### TASK TO COMPLETE
Beginning with the line that includes "Task: Click the horizontal line above Sizing" and ending with the last line, print the records exactly, leaving every picture out.

### Saved entries
Segment Open

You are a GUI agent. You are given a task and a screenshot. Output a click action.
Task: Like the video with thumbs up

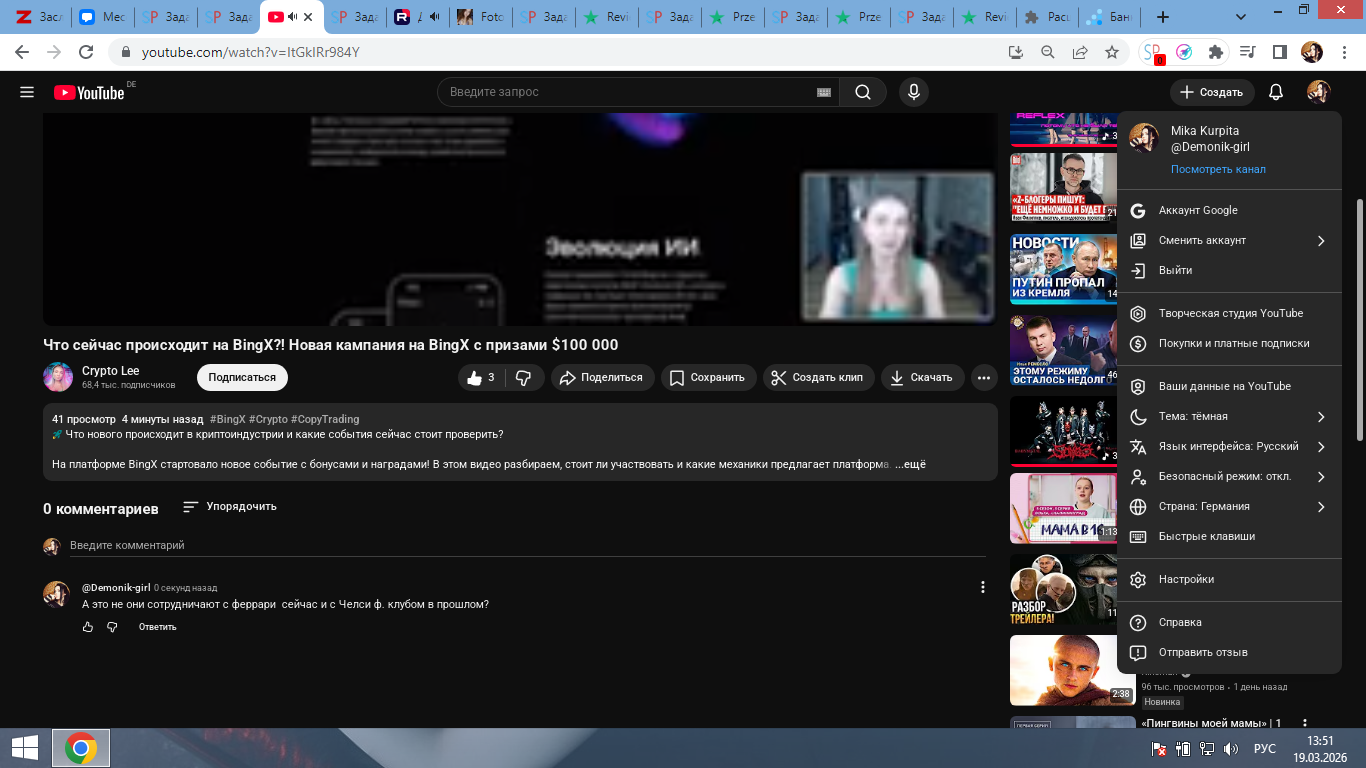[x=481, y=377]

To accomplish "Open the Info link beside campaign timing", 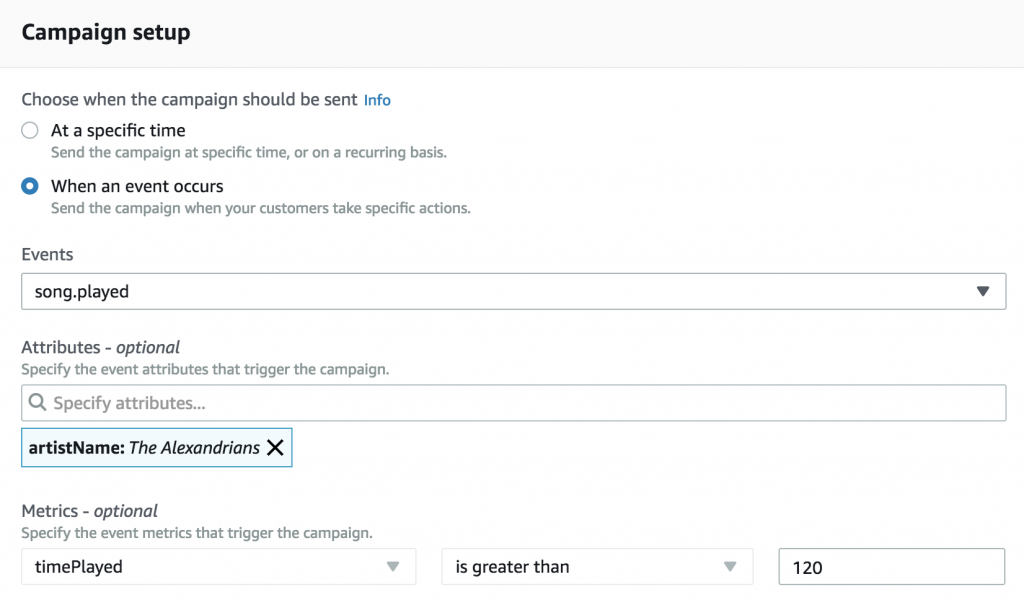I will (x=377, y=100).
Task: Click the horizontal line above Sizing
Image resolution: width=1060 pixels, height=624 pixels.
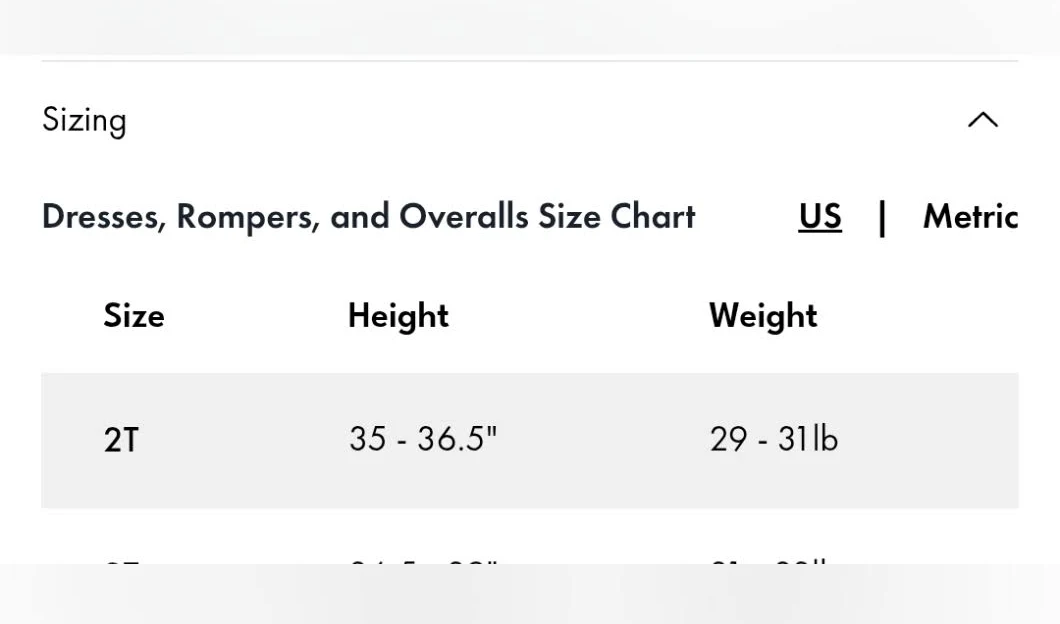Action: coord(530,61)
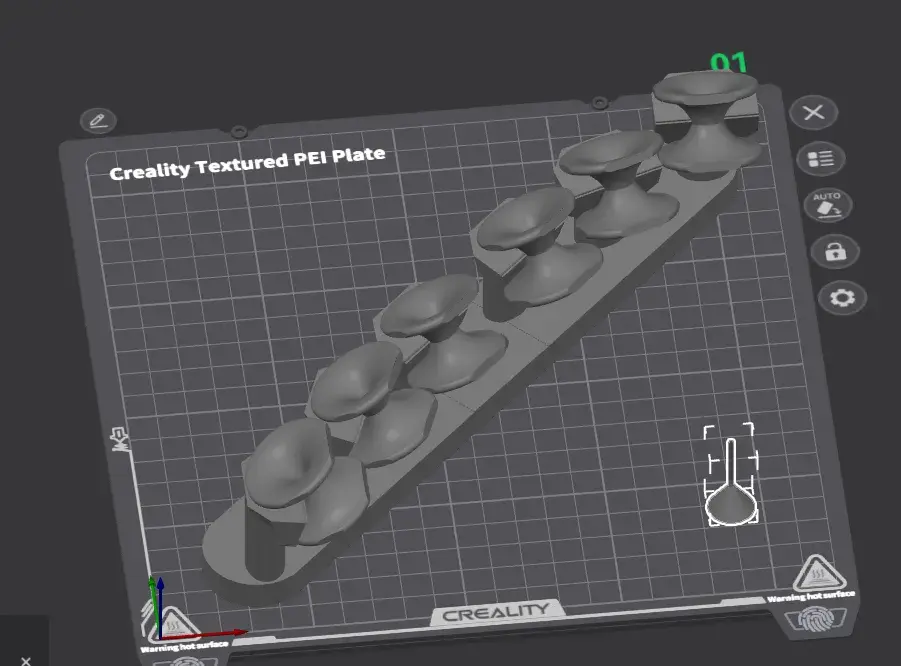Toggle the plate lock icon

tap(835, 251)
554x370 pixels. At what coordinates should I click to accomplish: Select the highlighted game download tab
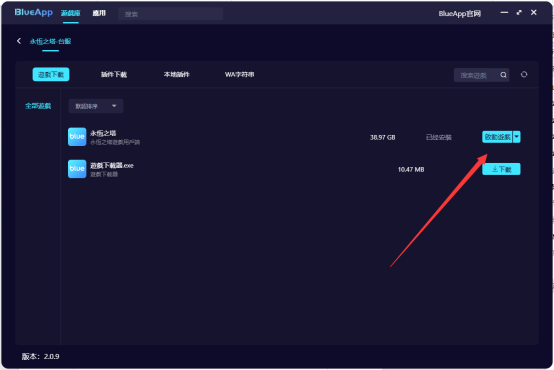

Segment Closed

### YOUR RESPONSE
Task: Click the horizontal line above Sizing
Image resolution: width=1060 pixels, height=624 pixels.
Action: coord(530,61)
Toggle the plate lock icon

tap(835, 251)
554x370 pixels. At what coordinates should I click to accomplish: Select the highlighted game download tab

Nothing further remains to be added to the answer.